#### STATED GOAL
Copy out every line of the listing below word for word, changing nothing.

Data for locating words and elements:
"""

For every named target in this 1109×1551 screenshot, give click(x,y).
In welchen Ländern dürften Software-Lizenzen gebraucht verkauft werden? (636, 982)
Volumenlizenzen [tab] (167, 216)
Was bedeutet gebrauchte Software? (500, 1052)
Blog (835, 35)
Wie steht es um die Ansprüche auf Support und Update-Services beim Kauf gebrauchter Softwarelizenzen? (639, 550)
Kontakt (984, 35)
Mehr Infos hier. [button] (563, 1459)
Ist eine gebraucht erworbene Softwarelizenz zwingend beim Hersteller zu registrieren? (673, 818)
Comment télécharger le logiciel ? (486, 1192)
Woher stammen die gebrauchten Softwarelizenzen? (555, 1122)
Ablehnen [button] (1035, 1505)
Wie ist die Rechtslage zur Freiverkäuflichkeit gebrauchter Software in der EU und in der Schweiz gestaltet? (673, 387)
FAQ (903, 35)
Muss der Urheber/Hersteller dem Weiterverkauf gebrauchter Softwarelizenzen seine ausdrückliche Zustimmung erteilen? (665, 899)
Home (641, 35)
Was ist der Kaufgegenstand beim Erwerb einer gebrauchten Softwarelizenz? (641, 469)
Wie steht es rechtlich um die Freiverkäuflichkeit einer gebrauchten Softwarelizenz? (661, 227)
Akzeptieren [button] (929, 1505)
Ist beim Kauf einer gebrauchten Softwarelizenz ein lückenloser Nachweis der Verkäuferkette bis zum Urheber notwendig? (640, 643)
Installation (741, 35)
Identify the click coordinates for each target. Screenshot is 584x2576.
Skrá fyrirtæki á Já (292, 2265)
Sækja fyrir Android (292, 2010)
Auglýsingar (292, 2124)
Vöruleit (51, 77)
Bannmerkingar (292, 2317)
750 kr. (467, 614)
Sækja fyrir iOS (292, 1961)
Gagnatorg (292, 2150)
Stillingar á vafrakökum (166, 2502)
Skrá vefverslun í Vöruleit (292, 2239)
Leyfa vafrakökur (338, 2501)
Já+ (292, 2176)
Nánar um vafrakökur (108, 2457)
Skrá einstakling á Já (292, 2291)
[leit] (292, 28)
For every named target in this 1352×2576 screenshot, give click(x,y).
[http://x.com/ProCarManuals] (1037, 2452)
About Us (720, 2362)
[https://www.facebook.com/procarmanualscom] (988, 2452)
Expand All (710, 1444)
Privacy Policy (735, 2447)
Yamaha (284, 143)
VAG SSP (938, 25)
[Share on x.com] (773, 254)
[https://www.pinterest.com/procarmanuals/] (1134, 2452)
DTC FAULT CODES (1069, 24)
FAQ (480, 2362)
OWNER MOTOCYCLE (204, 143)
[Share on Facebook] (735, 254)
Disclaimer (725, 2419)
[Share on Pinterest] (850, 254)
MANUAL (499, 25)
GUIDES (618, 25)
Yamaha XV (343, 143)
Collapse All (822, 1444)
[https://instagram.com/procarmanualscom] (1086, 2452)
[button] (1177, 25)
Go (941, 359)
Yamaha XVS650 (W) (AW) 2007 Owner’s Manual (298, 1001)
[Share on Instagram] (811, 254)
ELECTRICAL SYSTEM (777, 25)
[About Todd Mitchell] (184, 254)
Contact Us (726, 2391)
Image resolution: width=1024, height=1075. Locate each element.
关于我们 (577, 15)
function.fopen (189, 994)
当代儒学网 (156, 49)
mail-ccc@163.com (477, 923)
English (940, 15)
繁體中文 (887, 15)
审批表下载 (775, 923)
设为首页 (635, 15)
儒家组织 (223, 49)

"""

#### CORRECT ANSWER
For every named target in this 1109×1551 screenshot, give click(x,y).
In welchen Ländern dürften Software-Lizenzen gebraucht verkauft werden? (636, 982)
Volumenlizenzen [tab] (167, 216)
Was bedeutet gebrauchte Software? (500, 1052)
Blog (835, 35)
Wie steht es um die Ansprüche auf Support und Update-Services beim Kauf gebrauchter Softwarelizenzen? (639, 550)
Kontakt (984, 35)
Mehr Infos hier. [button] (563, 1459)
Ist eine gebraucht erworbene Softwarelizenz zwingend beim Hersteller zu registrieren? (673, 818)
Comment télécharger le logiciel ? (486, 1192)
Woher stammen die gebrauchten Softwarelizenzen? (555, 1122)
Ablehnen [button] (1035, 1505)
Wie ist die Rechtslage zur Freiverkäuflichkeit gebrauchter Software in der EU und in der Schweiz gestaltet? (673, 387)
FAQ (903, 35)
Muss der Urheber/Hersteller dem Weiterverkauf gebrauchter Softwarelizenzen seine ausdrückliche Zustimmung erteilen? (665, 899)
Home (641, 35)
Was ist der Kaufgegenstand beim Erwerb einer gebrauchten Softwarelizenz? (641, 469)
Wie steht es rechtlich um die Freiverkäuflichkeit einer gebrauchten Softwarelizenz? (661, 227)
Akzeptieren [button] (929, 1505)
Ist beim Kauf einer gebrauchten Softwarelizenz ein lückenloser Nachweis der Verkäuferkette bis zum Urheber notwendig? (640, 643)
Installation (741, 35)
Identify the click coordinates for each target. Screenshot is 584x2576.
Skrá fyrirtæki á Já (292, 2265)
Sækja fyrir Android (292, 2010)
Auglýsingar (292, 2124)
Vöruleit (51, 77)
Bannmerkingar (292, 2317)
750 kr. (467, 614)
Sækja fyrir iOS (292, 1961)
Gagnatorg (292, 2150)
Stillingar á vafrakökum (166, 2502)
Skrá vefverslun í Vöruleit (292, 2239)
Leyfa vafrakökur (338, 2501)
Já+ (292, 2176)
Nánar um vafrakökur (108, 2457)
Skrá einstakling á Já (292, 2291)
[leit] (292, 28)
For every named target in this 1352×2576 screenshot, give click(x,y).
[http://x.com/ProCarManuals] (1037, 2452)
About Us (720, 2362)
[https://www.facebook.com/procarmanualscom] (988, 2452)
Expand All (710, 1444)
Privacy Policy (735, 2447)
Yamaha (284, 143)
VAG SSP (938, 25)
[Share on x.com] (773, 254)
[https://www.pinterest.com/procarmanuals/] (1134, 2452)
DTC FAULT CODES (1069, 24)
FAQ (480, 2362)
OWNER MOTOCYCLE (204, 143)
[Share on Facebook] (735, 254)
Disclaimer (725, 2419)
[Share on Pinterest] (850, 254)
MANUAL (499, 25)
GUIDES (618, 25)
Yamaha XV (343, 143)
Collapse All (822, 1444)
[https://instagram.com/procarmanualscom] (1086, 2452)
[button] (1177, 25)
Go (941, 359)
Yamaha XVS650 (W) (AW) 2007 Owner’s Manual (298, 1001)
[Share on Instagram] (811, 254)
ELECTRICAL SYSTEM (777, 25)
[About Todd Mitchell] (184, 254)
Contact Us (726, 2391)
Image resolution: width=1024, height=1075. Locate each element.
关于我们 (577, 15)
function.fopen (189, 994)
当代儒学网 (156, 49)
mail-ccc@163.com (477, 923)
English (940, 15)
繁體中文 (887, 15)
审批表下载 (775, 923)
设为首页 (635, 15)
儒家组织 (223, 49)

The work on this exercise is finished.